© 2011 Reiner Wandler

Einstürzende Neubauten

„Hier sieht es aus wie in Beirut“, erklärt Francisco Jódar, Bürgermeister der südostspanischen Stadt Lorca, nach einem Rundgang durch seine Gemeinde, die Mittwoch Nachmittag Opfer zweier Erdbeben wurde. „Trümmer auf dem Boden, riesige Risse in den Wänden“, beschreibt er den Zustand der Gebäude nach den beiden Erdstößen der Stärke 4,5 und 5,2 auf der Richterskala. Acht Menschen kamen ums Leben. 120 wurden zum Teil schwer verletzt. „80 Prozent der Häuser sind beschädigt“, erklärt Jódar. Das Epizentrum befand sich direkt unter der 92.000-Einwohner-Stadt in der Region Murcia.

Mehrere Gebäude stürzten ein, Schulen, Altersheime und das örtliche Krankenhaus wurden evakuiert. Über 10.000 Menschen schliefen aus Angst vor Nachbeben im Freien. Am Donnerstag unter suchten Feuerwehrleute und Architekten die Wohnungen, um danach zu beschließen, wer nach Hause zurück kann und wer nicht.

„Die Gebäude hätten nicht einstürzen dürfen, es hätte keine Opfer geben dürfen“, erklärte der Vorsitzende des Geologenverbandes, Luis Suárez, am Mittwoch unmittelbar nach dem Beben. „Ein 5,2 auf der Richterskale hat nicht die Kraft, um Gebäude zum Einsturz zu bringen“, weiß er. Die sei nur möglich, „wenn sie bereits zuvor Schäden hatten.“ Ein Blick in google-streetview zeigt, die betroffenen Wohnblocks waren alle nur wenige Jahre alt.

Lorca und die gesamte Provinz Murcia sind Erdbebengebiet. 2006 wurde die Region Opfer eines Erdstoßes mit der Stärke 4,8. Suárez hatte immer wieder davor gewarnt, dass die Region in „absehbarer Zukunft“ ein schweres Beben erleben würde. Gehört hat ihn in Südostspanien keiner. Murcia und die Stadt Lorca haben in den Jahren des Baubooms mitgezockt, wie kaum eine zweite Region.
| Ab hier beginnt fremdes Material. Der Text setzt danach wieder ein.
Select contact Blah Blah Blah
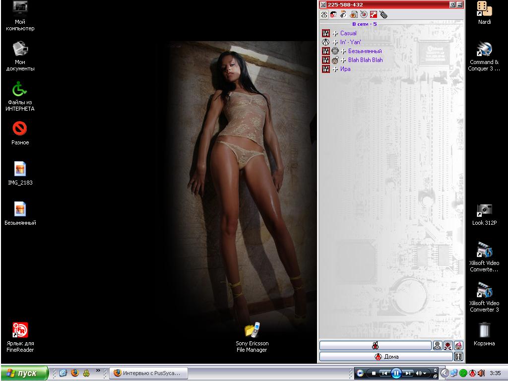The image size is (508, 381). tap(365, 60)
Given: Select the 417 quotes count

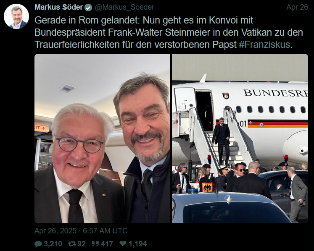Looking at the screenshot, I should point(107,244).
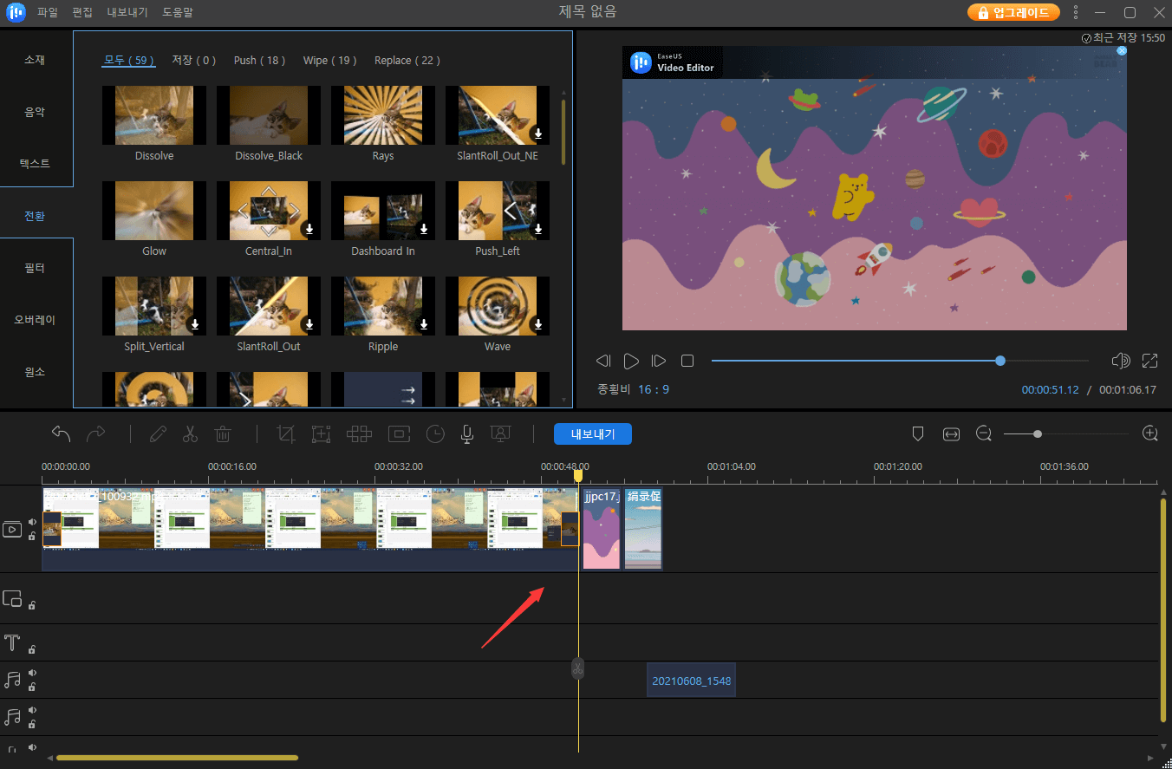Mute the main video track
1172x769 pixels.
click(x=32, y=522)
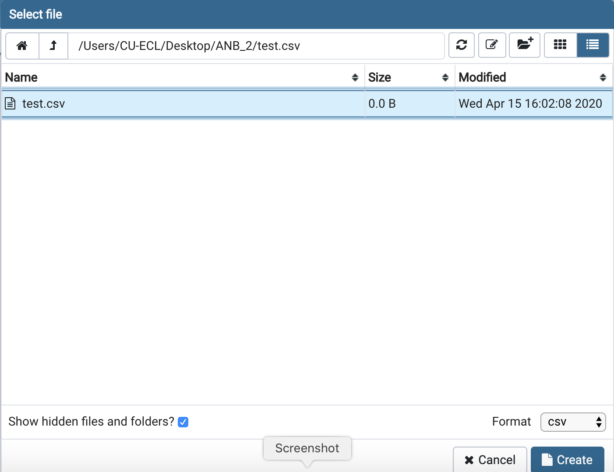Click the test.csv file icon

click(x=10, y=104)
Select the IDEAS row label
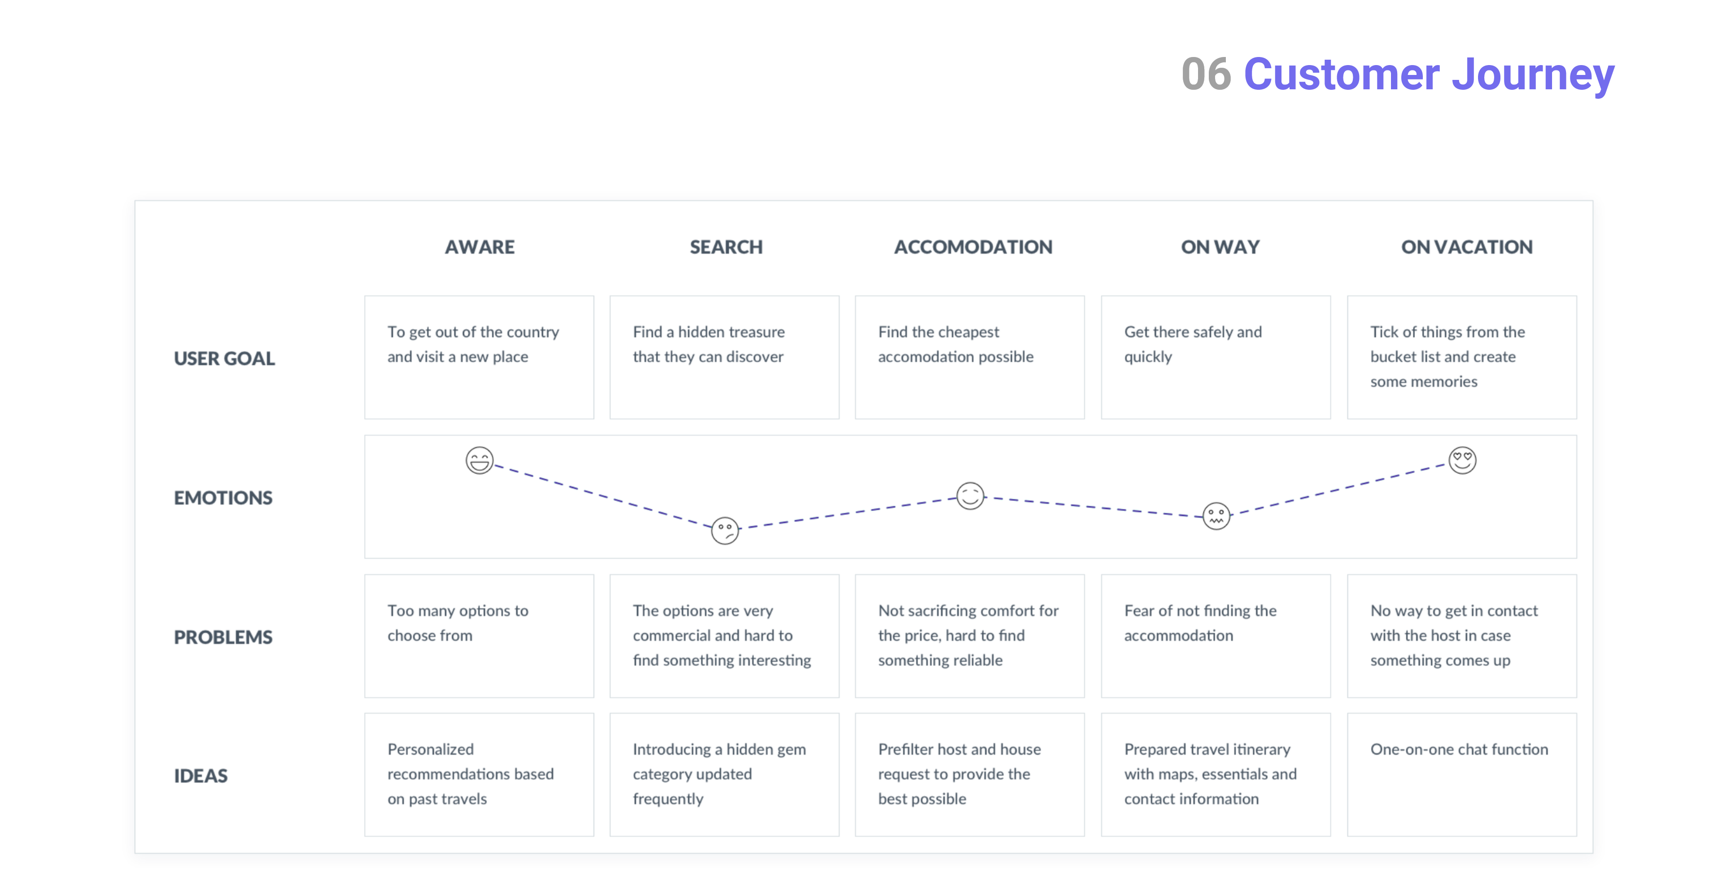 201,776
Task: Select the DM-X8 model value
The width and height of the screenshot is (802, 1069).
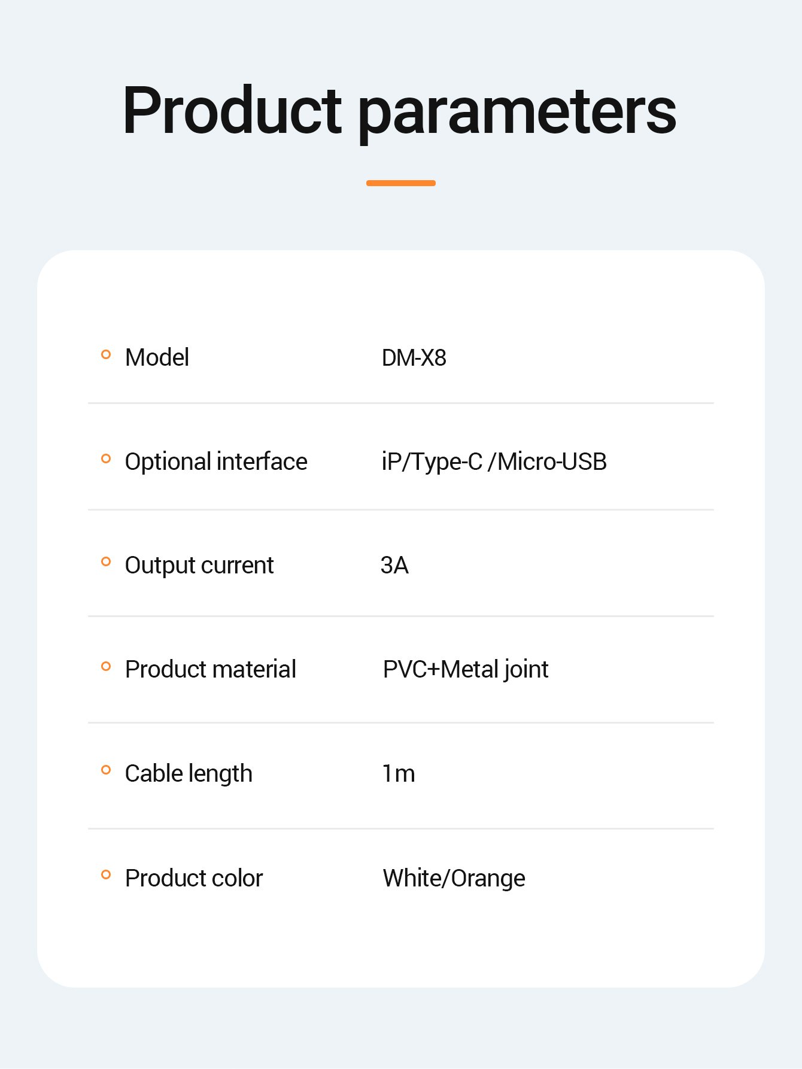Action: point(414,358)

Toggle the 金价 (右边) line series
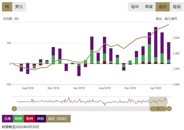(58, 119)
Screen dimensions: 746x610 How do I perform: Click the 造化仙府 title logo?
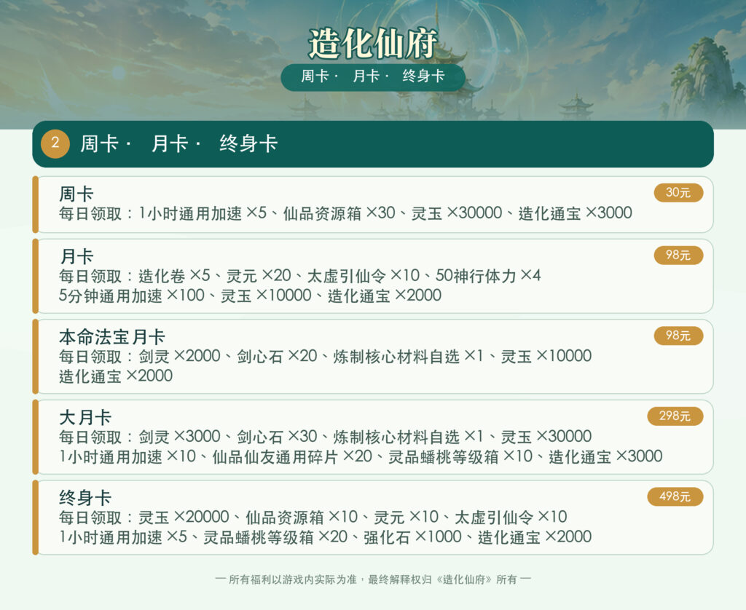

Überall wurden schnell Wohnungen aus dem Boden gestampft und so Milliarden verdient. Ganz offensichtlich wurden dabei einfachste Sicherheitsbestimmungen ignoriert. Die Art wie die Gebäude einstürzten – sie klappten wie ein Sandwich in sich zusammen – weiße auf ungenügende Fundamente und auf zu schwach ausgelegte Pfeiler hin, sagt Suárez. „Es ist Aufgabe der Gemeindeverwaltungen die strikte Einhaltung der Sicherheitsauflagen zu überwachen, wenn sie Baugenehmigungen vergeben“, erklärt der Geologe.

Lokalpolitiker wollen von einer solchen Debatte nichts wissen. Schnell erklärten sie im öffentlichen Radio, dass es jetzt nicht an der Zeit sei, über Verantwortung zu reden, sondern zu helfen. Am 22. Mai stehen in Spanien Gemeinderats- und Regionalwahlen an. Eine Diskussion über die Folgen des Baubooms kommt da mehr als ungelegen.